Album: One Man Drives While The Other Man Screams

Label: Hearpen

Review date: Sep. 23, 2004


This live album comes from Pere Ubu's second stage, when the band dropped the rock trappings of their earliest material and the adjectives "obtuse" and "obscure" really began to apply. Usually, the shift is pinned on guitarist Tom Herman leaving the group. But he plays on the first five tracks. When Mayo Thompson takes over for the rest of the record, there isn't a noticeable change. So even though the songs here are drawn from 1978-1981, the experimental side of the band remains the defining characteristic. Whooshing, skidding synthesizer noise laps in the background, and coupled with the thin live sound, the songs have a consistent oppressiveness which separates them from the studio versions.

Ironically, Ubu capped this period with six years of silence, then re-emerged as a jangly college rock band in 1989 - the same year they originally issued this album. They've since put out music that's even more dry, frightening and violent than those early years, so this record documents merely the first of many Ubu mood swings between pop and noise.

One Man Drives While The Other Man Screams also sheds some light on some of the larger trends that may have fueled the bands development. There was another intentionally weird band that was bouncing between the pop and the avant-garde at the time: Talking Heads. Both band were trying very hard to sound like no one else, and ended up employing similar techniques. These were the years David Byrne was working with Brian Eno, exploring polyrhythms and dense beats. The same frightened danceability runs through these Ubu gigs. The move away from straight 4/4 time, the hiccuped vocals and shower of non-sequiturs are a reminder of how similar the bands were for a while.

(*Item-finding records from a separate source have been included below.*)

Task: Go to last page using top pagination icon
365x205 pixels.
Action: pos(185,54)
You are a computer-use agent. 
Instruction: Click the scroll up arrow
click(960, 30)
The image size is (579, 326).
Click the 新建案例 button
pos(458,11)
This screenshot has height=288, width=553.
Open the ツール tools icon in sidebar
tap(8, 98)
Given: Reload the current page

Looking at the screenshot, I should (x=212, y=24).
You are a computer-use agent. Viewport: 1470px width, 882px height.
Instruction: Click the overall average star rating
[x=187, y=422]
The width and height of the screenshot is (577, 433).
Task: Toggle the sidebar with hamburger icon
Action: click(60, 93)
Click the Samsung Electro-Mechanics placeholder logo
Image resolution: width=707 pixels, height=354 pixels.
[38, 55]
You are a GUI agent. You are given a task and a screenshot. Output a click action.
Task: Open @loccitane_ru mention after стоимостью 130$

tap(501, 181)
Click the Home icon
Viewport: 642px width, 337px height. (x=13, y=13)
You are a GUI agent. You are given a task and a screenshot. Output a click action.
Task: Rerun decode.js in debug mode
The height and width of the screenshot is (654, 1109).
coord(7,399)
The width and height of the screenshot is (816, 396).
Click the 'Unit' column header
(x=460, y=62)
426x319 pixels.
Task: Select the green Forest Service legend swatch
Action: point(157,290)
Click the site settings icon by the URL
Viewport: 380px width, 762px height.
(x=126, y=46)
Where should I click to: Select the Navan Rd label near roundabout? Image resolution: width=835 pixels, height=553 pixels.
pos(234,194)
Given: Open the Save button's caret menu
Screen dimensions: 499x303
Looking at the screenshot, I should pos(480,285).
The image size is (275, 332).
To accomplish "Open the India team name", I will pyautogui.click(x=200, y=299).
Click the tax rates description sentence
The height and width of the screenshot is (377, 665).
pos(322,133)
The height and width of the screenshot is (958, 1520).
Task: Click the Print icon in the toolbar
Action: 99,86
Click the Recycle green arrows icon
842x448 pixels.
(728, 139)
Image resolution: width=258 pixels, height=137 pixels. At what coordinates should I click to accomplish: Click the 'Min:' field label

It's hard to picture the Ubu audience getting down, though. They weren't the sort of band to reach out and share the joy with spectators. More often than not, Ubu tried to freak 'em out. "Rhapsody in Pink" pushes the crowd the hardest. Dave Thomas narrates a story of shipwreck over a bare guitar which sways like a boat about to capsize. It's easy to picture the big man about to fall into the crowd, and the song doesn't end so much as sink to the bottom. After a hesitant silence, there's some hooping and hollering, and the clapping is nervous and sporadic. Mission accomplished. Nervous and sporadic is what this version of Pere Ubu was all about.